DOMRADIO.DE: Eine diskutierte Alternative zur Kirchensteuer ist die Kultursteuer, die nicht nur Kirchenmitglieder, sondern alle Steuerpflichtigen zahlen, so wie es sie beispielsweise in Italien und Spanien gibt. Darüber haben Sie Ihre Doktorarbeit geschrieben. Was ist das, wie funktioniert das? 

Ott: Bei der Kultursteuer zahlen alle Steuerpflichtigen unabhängig von ihrer Kirchenmitgliedschaft. Sie können jedoch entscheiden, an wen dieser Anteil der Einkommenssteuer geht. Der grundlegende Unterschied zur Kirchensteuer ist, dass es sich um eine echte staatliche Steuer handelt, während die deutsche Kirchensteuer keine echte Steuer ist, sondern ein Mitgliedsbeitrag. 

DOMRADIO.DE: Das heißt, die Kirche ist ein Empfänger unter vielen: Wer profitiert denn von dieser Kultursteuer sonst noch? 

Ott: In Italien zum Beispiel hat man 13 verschiedene Empfänger, zwischen denen man auswählen kann: Die katholische Kirche bekommt nach wie vor die meisten Stimmen in Italien, es gibt einen staatlichen Fonds für soziale Zwecke, es kann aber auch an buddhistische Vereinigungen, die Protestantische oder Waldensische Kirche gehen. 

In anderen Ländern stehen noch zahlreiche andere Organisationen als Empfänger zur Auswahl, nicht alle konfessionell, wie in Italien, aber es geht immer um Gemeinnützigkeit. 

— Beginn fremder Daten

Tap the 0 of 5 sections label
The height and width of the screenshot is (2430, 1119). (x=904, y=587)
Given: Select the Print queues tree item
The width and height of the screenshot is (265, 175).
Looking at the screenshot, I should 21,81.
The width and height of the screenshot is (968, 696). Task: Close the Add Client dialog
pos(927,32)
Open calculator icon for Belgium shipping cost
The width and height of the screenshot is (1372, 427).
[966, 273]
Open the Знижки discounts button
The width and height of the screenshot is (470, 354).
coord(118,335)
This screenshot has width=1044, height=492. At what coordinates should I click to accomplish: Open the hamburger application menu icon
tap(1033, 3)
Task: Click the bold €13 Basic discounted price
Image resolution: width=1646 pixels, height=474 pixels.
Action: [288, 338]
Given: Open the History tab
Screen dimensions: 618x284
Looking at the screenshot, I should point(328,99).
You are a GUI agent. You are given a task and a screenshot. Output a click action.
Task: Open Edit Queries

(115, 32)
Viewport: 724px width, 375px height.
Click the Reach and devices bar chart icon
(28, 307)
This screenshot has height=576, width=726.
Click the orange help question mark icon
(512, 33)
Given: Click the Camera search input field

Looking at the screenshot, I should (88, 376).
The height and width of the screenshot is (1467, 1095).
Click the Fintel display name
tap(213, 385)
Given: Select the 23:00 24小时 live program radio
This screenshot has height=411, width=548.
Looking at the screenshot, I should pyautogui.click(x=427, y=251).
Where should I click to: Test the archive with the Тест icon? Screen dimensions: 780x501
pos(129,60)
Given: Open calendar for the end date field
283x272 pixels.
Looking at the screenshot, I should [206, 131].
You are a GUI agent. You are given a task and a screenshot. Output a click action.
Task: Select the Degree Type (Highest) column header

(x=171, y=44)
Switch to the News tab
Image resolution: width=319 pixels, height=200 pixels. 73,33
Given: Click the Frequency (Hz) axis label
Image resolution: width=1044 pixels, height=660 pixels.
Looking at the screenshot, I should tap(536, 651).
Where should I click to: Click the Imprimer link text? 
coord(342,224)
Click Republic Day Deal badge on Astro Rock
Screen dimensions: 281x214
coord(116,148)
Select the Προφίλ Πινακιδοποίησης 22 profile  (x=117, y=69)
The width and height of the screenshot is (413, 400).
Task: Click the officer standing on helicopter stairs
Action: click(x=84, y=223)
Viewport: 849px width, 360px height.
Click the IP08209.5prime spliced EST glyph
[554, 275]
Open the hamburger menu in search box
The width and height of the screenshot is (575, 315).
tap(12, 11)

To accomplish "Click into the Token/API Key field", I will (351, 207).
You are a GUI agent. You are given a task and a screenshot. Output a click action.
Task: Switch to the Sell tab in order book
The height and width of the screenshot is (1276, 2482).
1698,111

DOMRADIO.DE: In Deutschland steht die Kirchensteuer immer wieder in der Kritik. Hat das System der Kultursteuer mehr Akzeptanz, weil die Zahlenden selbst bestimmen können, an wen das Geld geht? 

Ott: Ja, diese Mitbestimmung ist ein ganz wichtiger Aspekt, den wir auch hier in Deutschland mehr in den Fokus stellen sollten, denn das führt zu mehr Identifikation zwischen denen, die zahlen und den Zwecken, für die das Geld ausgegeben wird. Darum scheint auch für viele Menschen in Deutschland die Kultursteuer deutlich attraktiver. 

Für die Kirche in Deutschland wäre das Modell allerdings schwieriger, zum einen wegen des Wettbewerbs und weil die Einführung einer Kultursteuer zunächst einmal eine generelle Steuererhöhung bedeuten würde. 

Anna Ott

"In den anderen Ländern mit Kultursteuer sind die Kirchen auf zusätzliche Einnahmen angewiesen."

DOMRADIO.DE: Kommen die Kirchen in den Ländern, in denen es eine Kultursteuer gibt, mit diesem Finanzierungsmodell klar? 

Ott: Zum Beispiel in Italien beträgt die Höhe der Kultursteuer 0,8 Prozent der Einkommenssteuer, in Deutschland – zum Vergleich – zahlen wir acht Prozent von der Einkommenssteuer. In Italien kommt trotzdem einiges zusammen, vor allem, weil die Bevölkerung noch so katholisch geprägt ist. In den anderen Ländern mit Kultursteuer sind die Kirchen auf zusätzliche Einnahmen angewiesen. 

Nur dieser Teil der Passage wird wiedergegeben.